## To do
Convert the records below into a JSON list of strings, one string per line, starting at the line containing "Given: Select the Vol indicator legend" and ending at the line containing "Action: (38, 496)". Leave out blank lines.

Items from a data source

-.-.-

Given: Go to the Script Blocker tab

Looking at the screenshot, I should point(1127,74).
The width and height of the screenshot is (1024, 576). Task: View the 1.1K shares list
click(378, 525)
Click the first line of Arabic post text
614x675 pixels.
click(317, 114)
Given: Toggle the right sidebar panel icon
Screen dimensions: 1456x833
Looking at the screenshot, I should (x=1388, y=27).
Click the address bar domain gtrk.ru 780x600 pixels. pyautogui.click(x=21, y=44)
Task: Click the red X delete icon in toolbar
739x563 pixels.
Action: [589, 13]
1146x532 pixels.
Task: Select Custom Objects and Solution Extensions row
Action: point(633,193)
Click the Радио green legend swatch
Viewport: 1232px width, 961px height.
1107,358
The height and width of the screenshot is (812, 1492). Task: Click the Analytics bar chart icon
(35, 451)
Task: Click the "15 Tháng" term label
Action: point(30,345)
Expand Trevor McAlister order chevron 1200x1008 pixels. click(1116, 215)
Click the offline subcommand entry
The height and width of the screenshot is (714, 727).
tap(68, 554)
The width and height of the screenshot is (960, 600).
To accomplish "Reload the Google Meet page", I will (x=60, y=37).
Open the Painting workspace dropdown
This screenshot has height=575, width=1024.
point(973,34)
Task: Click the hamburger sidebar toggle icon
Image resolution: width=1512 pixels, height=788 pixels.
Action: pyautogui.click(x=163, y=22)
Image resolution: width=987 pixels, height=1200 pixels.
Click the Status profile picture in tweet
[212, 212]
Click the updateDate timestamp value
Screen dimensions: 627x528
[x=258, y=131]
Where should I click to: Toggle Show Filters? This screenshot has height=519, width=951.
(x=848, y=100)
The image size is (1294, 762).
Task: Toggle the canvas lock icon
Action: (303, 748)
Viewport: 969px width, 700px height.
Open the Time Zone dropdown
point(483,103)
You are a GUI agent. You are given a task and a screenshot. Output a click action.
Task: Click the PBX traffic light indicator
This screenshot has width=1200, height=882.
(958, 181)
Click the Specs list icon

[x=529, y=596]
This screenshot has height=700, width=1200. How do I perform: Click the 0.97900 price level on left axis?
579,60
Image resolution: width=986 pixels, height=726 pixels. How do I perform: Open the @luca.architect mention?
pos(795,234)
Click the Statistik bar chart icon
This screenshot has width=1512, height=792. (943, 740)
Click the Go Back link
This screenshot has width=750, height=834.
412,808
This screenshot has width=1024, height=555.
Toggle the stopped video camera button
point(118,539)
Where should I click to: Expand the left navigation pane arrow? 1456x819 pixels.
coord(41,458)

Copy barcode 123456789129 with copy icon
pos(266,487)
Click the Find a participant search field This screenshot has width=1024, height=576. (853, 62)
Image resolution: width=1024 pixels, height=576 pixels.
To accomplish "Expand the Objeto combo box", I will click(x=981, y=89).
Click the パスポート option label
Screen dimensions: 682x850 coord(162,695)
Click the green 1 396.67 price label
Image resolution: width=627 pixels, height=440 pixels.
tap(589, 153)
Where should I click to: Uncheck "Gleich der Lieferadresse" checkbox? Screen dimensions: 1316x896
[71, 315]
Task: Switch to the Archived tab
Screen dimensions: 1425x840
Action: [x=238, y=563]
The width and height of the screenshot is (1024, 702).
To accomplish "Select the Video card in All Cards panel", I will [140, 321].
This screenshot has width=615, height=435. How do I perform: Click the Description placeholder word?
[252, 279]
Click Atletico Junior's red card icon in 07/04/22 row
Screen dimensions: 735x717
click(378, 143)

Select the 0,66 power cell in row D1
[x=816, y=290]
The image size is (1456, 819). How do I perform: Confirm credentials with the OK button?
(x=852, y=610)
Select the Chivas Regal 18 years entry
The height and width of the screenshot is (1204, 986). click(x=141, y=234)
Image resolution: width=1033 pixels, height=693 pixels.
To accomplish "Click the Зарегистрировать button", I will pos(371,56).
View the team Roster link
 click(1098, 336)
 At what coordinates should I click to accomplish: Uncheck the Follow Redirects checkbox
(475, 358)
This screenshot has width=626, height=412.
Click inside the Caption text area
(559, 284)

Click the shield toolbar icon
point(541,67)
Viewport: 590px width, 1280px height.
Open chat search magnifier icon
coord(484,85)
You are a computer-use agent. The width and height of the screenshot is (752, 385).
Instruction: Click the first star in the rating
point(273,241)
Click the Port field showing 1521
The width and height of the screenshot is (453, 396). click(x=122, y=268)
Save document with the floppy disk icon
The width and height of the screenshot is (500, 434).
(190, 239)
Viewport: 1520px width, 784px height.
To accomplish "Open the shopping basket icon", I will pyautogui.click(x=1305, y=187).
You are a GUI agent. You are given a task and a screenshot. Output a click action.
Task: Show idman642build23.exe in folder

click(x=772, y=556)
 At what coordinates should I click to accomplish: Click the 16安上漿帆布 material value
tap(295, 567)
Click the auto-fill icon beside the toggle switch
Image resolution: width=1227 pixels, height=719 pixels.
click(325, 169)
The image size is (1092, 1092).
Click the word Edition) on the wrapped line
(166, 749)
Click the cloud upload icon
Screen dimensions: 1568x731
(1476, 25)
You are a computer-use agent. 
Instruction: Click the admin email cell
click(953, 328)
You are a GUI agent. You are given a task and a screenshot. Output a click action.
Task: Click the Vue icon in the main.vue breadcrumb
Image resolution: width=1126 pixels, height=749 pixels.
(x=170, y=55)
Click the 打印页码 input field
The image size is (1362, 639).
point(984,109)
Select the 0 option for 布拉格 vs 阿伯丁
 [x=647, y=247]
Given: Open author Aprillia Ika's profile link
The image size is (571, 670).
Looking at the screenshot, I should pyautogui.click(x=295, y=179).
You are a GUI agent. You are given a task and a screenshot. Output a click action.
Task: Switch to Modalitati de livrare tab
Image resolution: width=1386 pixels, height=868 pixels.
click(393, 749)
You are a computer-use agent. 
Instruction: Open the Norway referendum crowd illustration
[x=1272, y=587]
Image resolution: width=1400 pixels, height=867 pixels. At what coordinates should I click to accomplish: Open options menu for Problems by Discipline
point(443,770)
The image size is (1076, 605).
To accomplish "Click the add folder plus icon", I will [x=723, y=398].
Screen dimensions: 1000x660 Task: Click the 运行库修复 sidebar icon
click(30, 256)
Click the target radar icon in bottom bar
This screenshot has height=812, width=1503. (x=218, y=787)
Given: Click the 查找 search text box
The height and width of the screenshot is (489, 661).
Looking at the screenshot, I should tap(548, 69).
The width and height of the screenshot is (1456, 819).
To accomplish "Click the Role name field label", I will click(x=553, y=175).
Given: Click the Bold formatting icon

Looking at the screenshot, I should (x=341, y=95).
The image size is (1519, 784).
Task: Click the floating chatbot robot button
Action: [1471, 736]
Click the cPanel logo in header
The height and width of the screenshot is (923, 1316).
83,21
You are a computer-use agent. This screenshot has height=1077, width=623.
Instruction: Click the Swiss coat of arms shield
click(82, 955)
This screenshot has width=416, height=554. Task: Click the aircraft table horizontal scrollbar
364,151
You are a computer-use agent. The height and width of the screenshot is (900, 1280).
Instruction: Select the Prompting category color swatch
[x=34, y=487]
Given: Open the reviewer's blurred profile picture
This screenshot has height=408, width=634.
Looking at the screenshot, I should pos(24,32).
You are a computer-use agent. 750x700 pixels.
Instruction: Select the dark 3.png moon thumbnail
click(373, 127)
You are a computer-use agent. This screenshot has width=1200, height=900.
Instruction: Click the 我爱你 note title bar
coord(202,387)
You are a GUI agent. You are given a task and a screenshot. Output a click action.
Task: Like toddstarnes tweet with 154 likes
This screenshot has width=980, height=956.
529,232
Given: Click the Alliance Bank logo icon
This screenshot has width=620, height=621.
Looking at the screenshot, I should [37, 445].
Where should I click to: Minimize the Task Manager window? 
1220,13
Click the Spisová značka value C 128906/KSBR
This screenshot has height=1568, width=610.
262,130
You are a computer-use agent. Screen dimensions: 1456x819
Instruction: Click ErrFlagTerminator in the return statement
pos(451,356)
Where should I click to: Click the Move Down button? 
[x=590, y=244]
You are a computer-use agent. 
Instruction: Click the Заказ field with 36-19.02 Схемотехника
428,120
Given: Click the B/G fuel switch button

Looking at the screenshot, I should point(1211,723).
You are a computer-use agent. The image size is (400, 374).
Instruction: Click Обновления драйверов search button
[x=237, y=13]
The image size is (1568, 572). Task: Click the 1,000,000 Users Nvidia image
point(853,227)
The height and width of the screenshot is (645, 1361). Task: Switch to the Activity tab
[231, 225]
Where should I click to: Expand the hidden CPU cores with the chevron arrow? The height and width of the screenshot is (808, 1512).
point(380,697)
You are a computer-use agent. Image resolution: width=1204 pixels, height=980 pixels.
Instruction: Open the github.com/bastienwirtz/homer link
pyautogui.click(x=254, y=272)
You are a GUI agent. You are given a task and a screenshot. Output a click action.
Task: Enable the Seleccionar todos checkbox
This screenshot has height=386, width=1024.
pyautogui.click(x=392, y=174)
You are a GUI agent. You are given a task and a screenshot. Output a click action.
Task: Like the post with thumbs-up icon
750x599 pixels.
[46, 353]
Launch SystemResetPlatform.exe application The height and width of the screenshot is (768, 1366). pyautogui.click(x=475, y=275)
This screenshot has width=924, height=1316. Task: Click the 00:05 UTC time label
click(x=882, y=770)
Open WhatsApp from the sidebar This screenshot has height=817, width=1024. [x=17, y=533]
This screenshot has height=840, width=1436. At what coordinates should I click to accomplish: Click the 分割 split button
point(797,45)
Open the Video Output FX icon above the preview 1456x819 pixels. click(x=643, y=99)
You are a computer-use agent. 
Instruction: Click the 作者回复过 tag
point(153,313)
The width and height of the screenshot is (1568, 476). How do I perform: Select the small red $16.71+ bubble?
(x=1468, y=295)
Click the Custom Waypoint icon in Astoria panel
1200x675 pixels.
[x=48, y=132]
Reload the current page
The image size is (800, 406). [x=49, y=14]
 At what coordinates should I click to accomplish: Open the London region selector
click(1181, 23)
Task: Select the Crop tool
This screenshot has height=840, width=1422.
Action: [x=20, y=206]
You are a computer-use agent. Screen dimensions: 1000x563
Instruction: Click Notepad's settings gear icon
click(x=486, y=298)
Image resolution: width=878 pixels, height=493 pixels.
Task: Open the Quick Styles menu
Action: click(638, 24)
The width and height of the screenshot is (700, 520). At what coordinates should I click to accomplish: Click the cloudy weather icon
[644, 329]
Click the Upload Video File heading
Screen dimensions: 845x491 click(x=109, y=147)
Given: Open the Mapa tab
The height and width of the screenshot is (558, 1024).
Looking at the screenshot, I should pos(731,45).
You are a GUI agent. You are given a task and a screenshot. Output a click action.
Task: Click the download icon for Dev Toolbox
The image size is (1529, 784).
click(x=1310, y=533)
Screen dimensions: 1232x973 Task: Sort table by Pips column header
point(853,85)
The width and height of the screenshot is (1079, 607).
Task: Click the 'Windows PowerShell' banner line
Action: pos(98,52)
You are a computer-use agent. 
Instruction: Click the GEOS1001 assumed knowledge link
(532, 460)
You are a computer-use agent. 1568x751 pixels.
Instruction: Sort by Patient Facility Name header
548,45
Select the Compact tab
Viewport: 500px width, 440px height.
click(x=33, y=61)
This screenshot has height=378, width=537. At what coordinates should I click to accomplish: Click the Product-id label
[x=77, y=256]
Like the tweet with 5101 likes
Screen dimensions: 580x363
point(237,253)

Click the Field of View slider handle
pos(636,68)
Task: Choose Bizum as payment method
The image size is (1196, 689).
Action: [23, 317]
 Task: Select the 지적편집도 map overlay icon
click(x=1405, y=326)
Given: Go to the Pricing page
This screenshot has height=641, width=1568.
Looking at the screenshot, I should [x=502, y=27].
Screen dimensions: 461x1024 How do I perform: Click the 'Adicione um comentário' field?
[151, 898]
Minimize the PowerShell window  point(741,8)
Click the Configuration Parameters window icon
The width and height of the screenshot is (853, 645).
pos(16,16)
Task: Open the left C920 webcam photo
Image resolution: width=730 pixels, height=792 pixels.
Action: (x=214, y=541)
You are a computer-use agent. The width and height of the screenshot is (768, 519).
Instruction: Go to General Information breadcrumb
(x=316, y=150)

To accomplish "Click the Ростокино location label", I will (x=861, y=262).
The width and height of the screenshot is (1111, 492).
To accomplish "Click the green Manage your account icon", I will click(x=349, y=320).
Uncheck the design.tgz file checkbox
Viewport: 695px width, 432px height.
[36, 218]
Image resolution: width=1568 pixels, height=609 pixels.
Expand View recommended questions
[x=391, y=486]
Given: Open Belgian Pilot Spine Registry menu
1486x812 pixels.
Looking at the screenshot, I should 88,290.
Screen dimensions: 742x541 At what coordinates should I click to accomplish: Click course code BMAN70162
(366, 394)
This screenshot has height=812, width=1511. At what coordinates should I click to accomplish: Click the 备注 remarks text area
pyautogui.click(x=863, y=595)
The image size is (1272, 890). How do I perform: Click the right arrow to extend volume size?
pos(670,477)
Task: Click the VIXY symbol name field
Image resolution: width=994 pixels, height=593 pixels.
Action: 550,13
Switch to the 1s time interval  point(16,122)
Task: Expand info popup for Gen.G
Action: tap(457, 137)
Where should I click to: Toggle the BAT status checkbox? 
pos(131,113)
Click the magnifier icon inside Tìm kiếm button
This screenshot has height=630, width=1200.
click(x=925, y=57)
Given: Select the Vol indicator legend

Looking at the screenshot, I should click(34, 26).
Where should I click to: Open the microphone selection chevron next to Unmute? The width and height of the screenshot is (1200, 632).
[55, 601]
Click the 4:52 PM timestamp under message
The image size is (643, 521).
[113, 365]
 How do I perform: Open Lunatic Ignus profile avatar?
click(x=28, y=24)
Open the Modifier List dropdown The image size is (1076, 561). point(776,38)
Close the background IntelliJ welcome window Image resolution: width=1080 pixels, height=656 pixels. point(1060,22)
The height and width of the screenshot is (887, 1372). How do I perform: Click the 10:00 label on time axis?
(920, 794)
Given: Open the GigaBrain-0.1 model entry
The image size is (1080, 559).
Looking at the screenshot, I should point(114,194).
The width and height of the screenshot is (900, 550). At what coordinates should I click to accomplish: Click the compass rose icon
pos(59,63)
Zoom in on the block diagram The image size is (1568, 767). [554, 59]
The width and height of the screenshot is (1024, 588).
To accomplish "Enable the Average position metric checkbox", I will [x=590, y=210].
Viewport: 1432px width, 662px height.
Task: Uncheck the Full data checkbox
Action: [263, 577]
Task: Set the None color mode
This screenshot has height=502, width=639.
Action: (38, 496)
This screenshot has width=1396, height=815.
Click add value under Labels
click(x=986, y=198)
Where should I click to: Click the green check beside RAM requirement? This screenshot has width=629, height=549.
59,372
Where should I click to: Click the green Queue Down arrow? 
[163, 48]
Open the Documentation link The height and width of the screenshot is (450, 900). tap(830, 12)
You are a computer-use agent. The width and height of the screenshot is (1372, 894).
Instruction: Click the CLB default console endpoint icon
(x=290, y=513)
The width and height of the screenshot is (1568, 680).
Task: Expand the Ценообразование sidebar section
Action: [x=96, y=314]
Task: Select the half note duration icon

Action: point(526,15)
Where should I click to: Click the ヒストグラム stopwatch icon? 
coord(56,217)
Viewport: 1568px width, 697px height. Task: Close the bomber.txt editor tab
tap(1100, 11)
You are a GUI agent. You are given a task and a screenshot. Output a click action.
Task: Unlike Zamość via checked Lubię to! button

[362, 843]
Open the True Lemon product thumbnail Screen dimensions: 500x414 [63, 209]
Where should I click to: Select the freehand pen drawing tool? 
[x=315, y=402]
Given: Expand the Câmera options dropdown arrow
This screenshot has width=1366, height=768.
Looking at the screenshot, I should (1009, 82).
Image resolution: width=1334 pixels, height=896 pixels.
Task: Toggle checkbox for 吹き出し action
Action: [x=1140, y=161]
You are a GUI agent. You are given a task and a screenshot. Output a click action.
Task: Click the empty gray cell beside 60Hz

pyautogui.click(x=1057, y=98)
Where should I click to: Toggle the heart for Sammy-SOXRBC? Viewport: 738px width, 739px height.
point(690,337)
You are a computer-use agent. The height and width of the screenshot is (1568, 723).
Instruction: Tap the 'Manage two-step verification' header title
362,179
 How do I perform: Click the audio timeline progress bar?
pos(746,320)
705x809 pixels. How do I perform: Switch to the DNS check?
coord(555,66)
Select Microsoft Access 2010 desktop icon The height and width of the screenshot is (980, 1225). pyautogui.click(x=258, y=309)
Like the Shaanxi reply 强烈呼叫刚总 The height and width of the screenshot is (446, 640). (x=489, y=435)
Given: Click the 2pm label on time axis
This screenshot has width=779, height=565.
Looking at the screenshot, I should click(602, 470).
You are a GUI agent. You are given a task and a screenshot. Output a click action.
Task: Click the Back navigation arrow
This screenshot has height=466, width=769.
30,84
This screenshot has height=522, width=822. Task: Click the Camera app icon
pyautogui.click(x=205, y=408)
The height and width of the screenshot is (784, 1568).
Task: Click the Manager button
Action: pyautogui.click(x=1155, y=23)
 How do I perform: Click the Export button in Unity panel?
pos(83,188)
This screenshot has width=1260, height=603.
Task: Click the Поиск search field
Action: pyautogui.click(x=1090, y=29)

-.-.-

## Solution to the problem
[
  "Given: Select the Vol indicator legend",
  "Looking at the screenshot, I should click(34, 26).",
  "Where should I click to: Open the microphone selection chevron next to Unmute? The width and height of the screenshot is (1200, 632).",
  "[55, 601]",
  "Click the 4:52 PM timestamp under message",
  "The image size is (643, 521).",
  "[113, 365]",
  " How do I perform: Open Lunatic Ignus profile avatar?",
  "click(x=28, y=24)",
  "Open the Modifier List dropdown The image size is (1076, 561). point(776,38)",
  "Close the background IntelliJ welcome window Image resolution: width=1080 pixels, height=656 pixels. point(1060,22)",
  "The height and width of the screenshot is (887, 1372). How do I perform: Click the 10:00 label on time axis?",
  "(920, 794)",
  "Given: Open the GigaBrain-0.1 model entry",
  "The image size is (1080, 559).",
  "Looking at the screenshot, I should point(114,194).",
  "The width and height of the screenshot is (900, 550). At what coordinates should I click to accomplish: Click the compass rose icon",
  "pos(59,63)",
  "Zoom in on the block diagram The image size is (1568, 767). [554, 59]",
  "The width and height of the screenshot is (1024, 588).",
  "To accomplish \"Enable the Average position metric checkbox\", I will [x=590, y=210].",
  "Viewport: 1432px width, 662px height.",
  "Task: Uncheck the Full data checkbox",
  "Action: [263, 577]",
  "Task: Set the None color mode",
  "This screenshot has height=502, width=639.",
  "Action: (38, 496)"
]